2.1 RA Security Game (RA-game):

**Assumptions:**

- $SW$-Att is immutable, and $\chi$ is not known to $A$.
- $1$ is the security parameter and $|\chi| = |\mathcal{C}_h| = |MR| = 1$.
- $AR(t)$ denotes the content in $AR$ at time $t$.
- $A$ can modify $AR$ and $MR$ at will; however, it loses its ability to modify them while $SW$-Att is running.

**RA-game:**

1. **Setup:** $A$ is given oracle access to $SW$-Att.
2. **Challenge:** A random challenge $\mathcal{C}_h \in \{0,1\}^l$ is generated and given to $A$. $A$ continues to have oracle access to $SW$-Att.
3. **Response:** Eventually, $A$ responds with a pair $(M, \sigma)$, where $\sigma$ is either forgery by $A$, or the result of calling $SW$-Att at some arbitrary time $t$. $A$ wins if and only if $\sigma = HMAC(KDF(\chi, \mathcal{C}_h, M)) \land M \neq AR(t)$.

2.2 RA Security Definition:

An RA protocol is considered secure if there is no ppt $A$, polynomial in $l$, capable of winning the game defined in 2.1 with $Pr[A, RA$-game $] > \negl(l)$.

### Figure 6: RA security definition for VRASED

In the following sections, we define $SW$-Att functional correctness, LTL specifications 2-10 and formally verify that VRASED’s design guarantees such LTL specifications.
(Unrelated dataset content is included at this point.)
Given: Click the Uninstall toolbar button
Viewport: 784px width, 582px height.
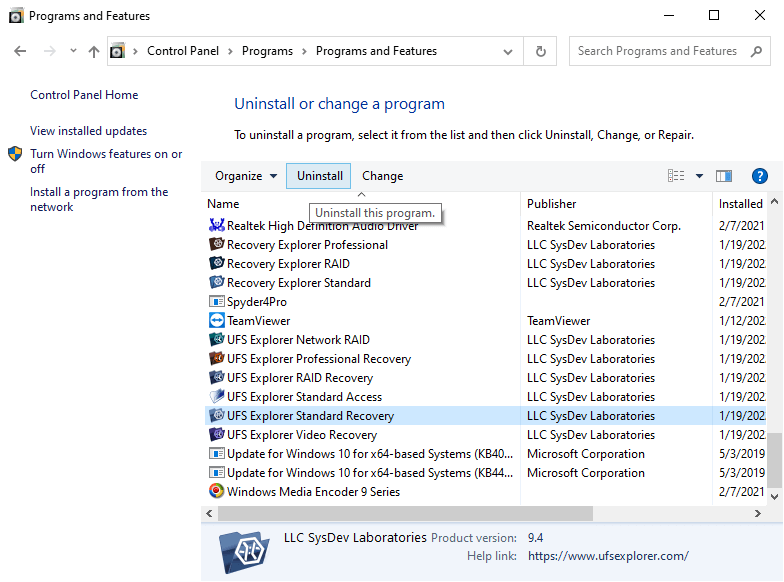Looking at the screenshot, I should pyautogui.click(x=320, y=176).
We define LTL specifications from the intuitive properties discussed in Section 3.2 and depicted in Figure 2. In Appendix A we prove that the conjunction of such properties achieves soundness (Definition 1) and security (Definition 2). For the security proof, we first show that VRASED guarantees that $A$ can never learn $\chi$ with more than negligible probability, thus satisfying the assumption in the security game. We then complete the proof of security via reduction, i.e., show that existence of an adversary that wins the game in Definition 2 implies the existence of an adversary that breaks the conjectured existential unforgeability of HMAC.

**Remark:** The rest of this section focuses on conveying the intuition behind the specification of LTL sub-properties. Therefore, our references to the MCU machine model are via Axioms A1 - A7 which were described in high level. The interested reader can find an LTL machine model formalizing these notions in Appendix A, where we describe how such machine model is used construct computer proofs for Definitions 1 and 2.

### 4.3 VRASED SW-Att

To minimize required hardware features, hybrid RA approaches implement integrity ensuring functions (e.g., HMAC) in software. VRASED’s SW-Att implementation is built on top of HACL*’s HMAC implementation [52]. HACL* code is verified to be functionally correct, memory safe and secret independent. In addition, all memory is allocated on the stack making it predictable and deterministic.

$SW$-Att is simple, as depicted in Figure 7. It first derives a new unique context-specific key ($key$) from the master key ($\chi$) by computing an HMAC-based key derivation function, HKDF [32], on $\mathcal{C}_h$. This key derivation can be extended to incorporate attested memory boundaries if $P_{rv}$ specifies the range (see Appendix B). Finally, it calls HACL*’s HMAC, using $key$ as the HMAC key. $ATTTEST\_DATA\_ADDR$ and $ATTTEST\_SIZE$ specify the memory range to be attested ($AR$ in our notation). We emphasize that $SW$-Att resides in ROM, which guarantees $P_5$ under the assumption of no hardware attacks. Moreover, as discussed below, $HW$-Mod enforces that no other software running on $P_{rv}$ can access memory allocated by $SW$-Att code, e.g., $key[64]$ buffer allocated in line 2 of Figure 7.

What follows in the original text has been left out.